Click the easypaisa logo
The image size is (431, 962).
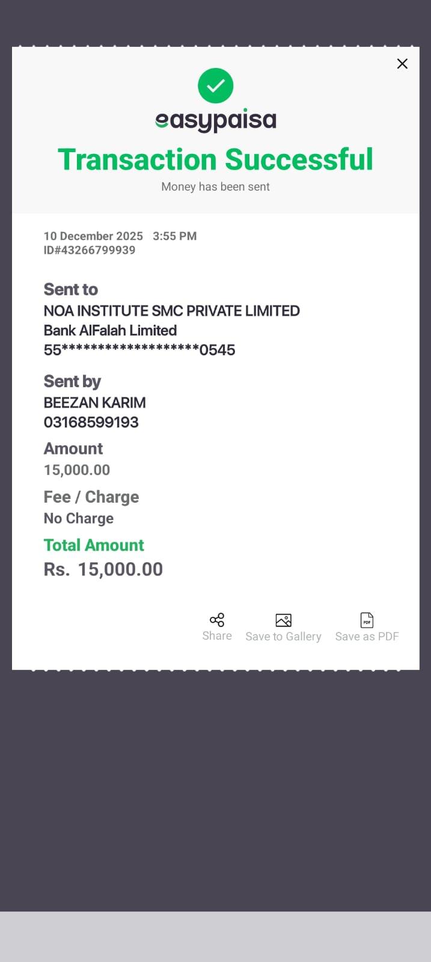(x=215, y=120)
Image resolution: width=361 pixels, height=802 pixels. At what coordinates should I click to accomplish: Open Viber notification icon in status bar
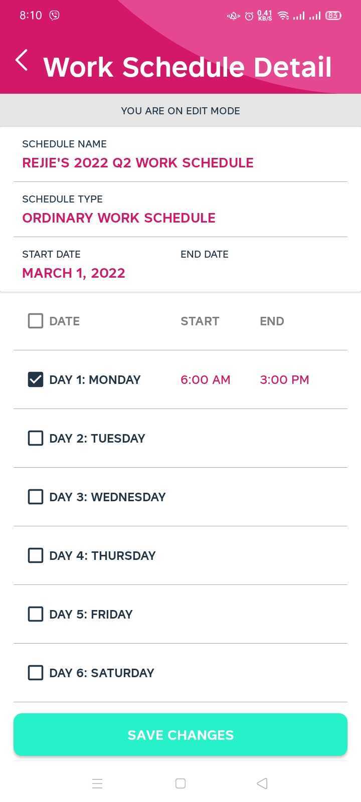[x=54, y=16]
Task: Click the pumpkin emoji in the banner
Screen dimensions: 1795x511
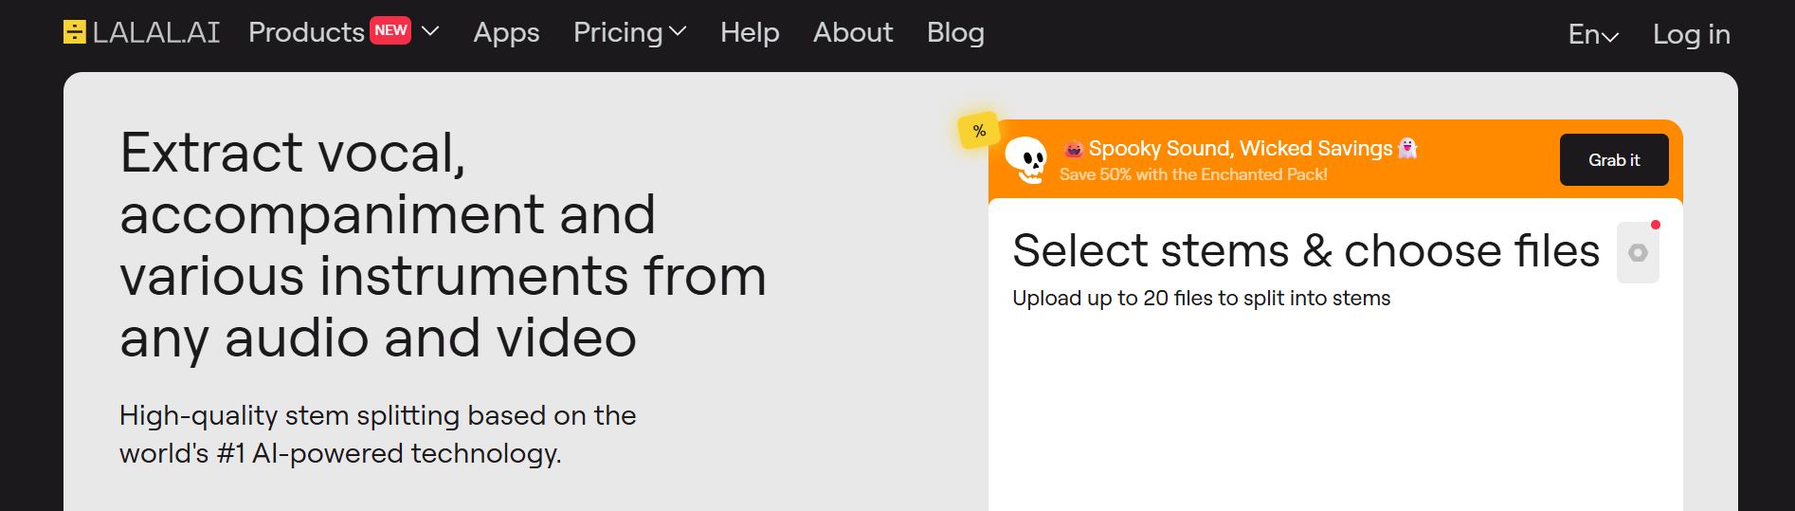Action: coord(1073,149)
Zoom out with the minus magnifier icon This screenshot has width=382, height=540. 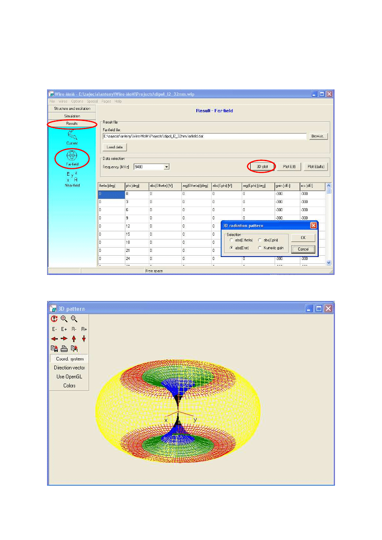click(x=74, y=319)
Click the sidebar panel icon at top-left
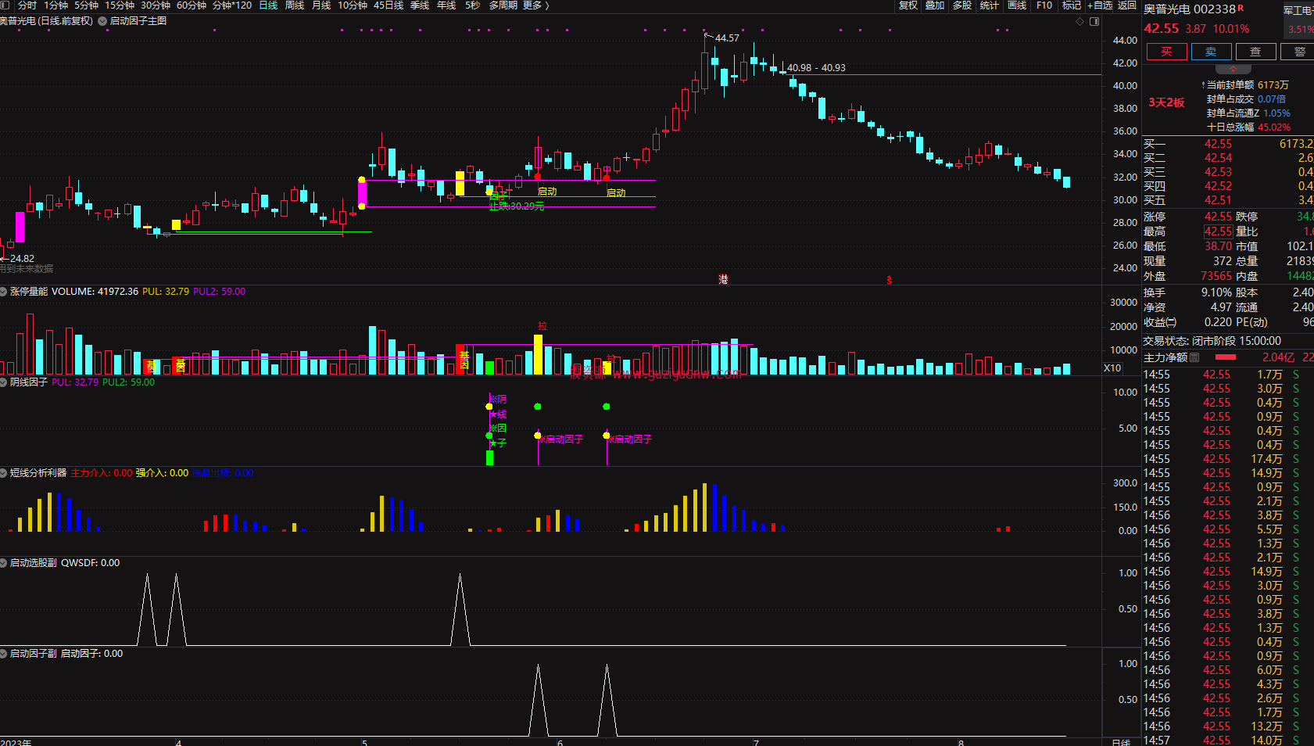The image size is (1314, 746). pos(6,5)
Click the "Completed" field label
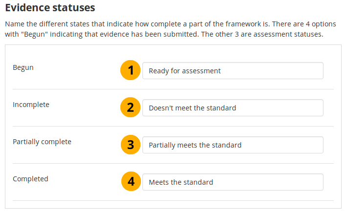Screen dimensions: 346x215 pyautogui.click(x=30, y=179)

What you will do: Find the line holding "Click the sidebar panel icon at top-left" in the data above. Retype it and every later line exactly, through the end, but not the pictures.

Problem solution:
Click the sidebar panel icon at top-left
The image size is (1314, 746). pos(6,5)
Click the "Completed" field label
Screen dimensions: 346x215 pyautogui.click(x=30, y=179)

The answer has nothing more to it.